Nov 21 at 12:00 PM - Sale 2687 -

Sale 2687 - Lot 140

Estimate: $ 800 - $ 1,200
(FOOD & DRINK.) Dr. W.S. Watermire's Family Friend and Adviser: Containing an Invaluable Collection of Over 700 Practical Recipes. 158 pages. Small 8vo, stitched; title page worn and soiled, failed cello tape repairs to outer leaves, lacking at least one index leaf at the end, foxing, moderate dampstaining. East Unadilla, MI: Ball & Hackett, 1861

Additional Details

The only copy known of this curious compendium. Many of the books we offer are rare or scarce, but we don't often come across a substantial publication which appears to be a unique survival.

The inspiration for this work quite possibly A.W. Chase's popular and often-pirated work published in Ann Arbor, MI, which had a similar title and organization. Chase's title evolved frequently but the 1860 8th edition was "Dr. Chase's Recipes or, Information for Everybody: An Invaluable Collection of about Six Hundred Practical Recipes." However, Watermire appears to be an entirely new production; text searching for various sentence fragments has yielded no matches. The introduction assures: "We have procured, and offer to the public, recipes of all kinds and every description. Some of them have cost from five to fifty dollars. It has cost us a great amount of money to gather together the whole of the recipes which this volume contains."

These recipes are loosely organized under categories such as "Medical Department," "Horse Department," "Toilet Department," and a long "Miscellaneous Department." The book's "Cookery Department" extends from page 58 to 65, and describes mostly desserts. We learn how to "make green apple pie without apples"--the secret ingredient is crackers, much like the infamous Mock Apple Pie often seen described on the back of a Ritz Crackers box. The cookery section is followed by the "Tavern and Saloon-Keepers' Department," including flavored rum and brandy as well as root beer, and "Ice cream very cheap." Interspersed among the later recipes for medicines and household tips are a few other culinary recipes, including one horrifying recipe we would not attempt even if it were legal: "To roast a fowl alive." We are assured: "Set him on the table when done, and he will cry as you carve him into pieces."

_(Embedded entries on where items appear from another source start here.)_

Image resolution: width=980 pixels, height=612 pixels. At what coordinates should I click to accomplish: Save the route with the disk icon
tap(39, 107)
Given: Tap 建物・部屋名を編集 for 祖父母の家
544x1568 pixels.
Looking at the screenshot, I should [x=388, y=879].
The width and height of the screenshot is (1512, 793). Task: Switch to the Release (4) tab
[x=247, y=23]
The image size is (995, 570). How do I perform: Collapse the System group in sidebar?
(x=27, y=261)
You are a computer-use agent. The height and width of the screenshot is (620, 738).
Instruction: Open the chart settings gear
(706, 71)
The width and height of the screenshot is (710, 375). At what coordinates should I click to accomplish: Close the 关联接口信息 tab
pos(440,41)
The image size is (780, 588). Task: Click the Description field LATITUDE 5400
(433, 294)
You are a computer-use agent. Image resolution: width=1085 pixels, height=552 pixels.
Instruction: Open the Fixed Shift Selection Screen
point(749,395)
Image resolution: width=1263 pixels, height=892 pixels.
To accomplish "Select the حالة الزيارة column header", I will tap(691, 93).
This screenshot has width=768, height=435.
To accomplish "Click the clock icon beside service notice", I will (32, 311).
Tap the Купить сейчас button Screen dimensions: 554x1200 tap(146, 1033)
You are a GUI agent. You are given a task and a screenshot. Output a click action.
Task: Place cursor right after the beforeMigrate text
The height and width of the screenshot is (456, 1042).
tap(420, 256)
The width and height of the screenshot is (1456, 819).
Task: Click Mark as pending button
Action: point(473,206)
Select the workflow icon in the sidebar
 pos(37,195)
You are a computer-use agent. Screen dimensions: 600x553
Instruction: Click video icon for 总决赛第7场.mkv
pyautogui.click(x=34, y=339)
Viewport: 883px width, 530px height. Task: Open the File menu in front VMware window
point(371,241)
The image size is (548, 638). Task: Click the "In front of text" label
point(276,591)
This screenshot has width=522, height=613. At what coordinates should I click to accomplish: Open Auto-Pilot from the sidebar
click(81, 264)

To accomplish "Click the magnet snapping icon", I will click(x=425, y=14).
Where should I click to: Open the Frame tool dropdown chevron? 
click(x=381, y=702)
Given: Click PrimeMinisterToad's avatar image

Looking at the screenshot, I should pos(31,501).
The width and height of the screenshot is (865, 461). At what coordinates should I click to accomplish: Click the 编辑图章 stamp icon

Adding to the curiosity factor, this appears to be the earliest known (perhaps only) imprint from Unadilla, Michigan, then known as East Unadilla. The publishers Ball & Hackett are otherwise unknown. The only adult male Ball in the 1860 census for Unadilla was shoemaker Alanson Ball (1815-1877). His partner was likely Uriah Hackett (1832-1906), a Unadilla carpenter in 1860 who later ran a drugstore. We can find no indication that the credited author W.S. Watermire was an actual person, although a few of the recipes bear titles like "Dr. Watermire's All-Healing Salve." The preface, signed only "The Authors," may have been by Ball & Hackett.

Not found in Lowenstein, Cagle, OCLC, or auction records.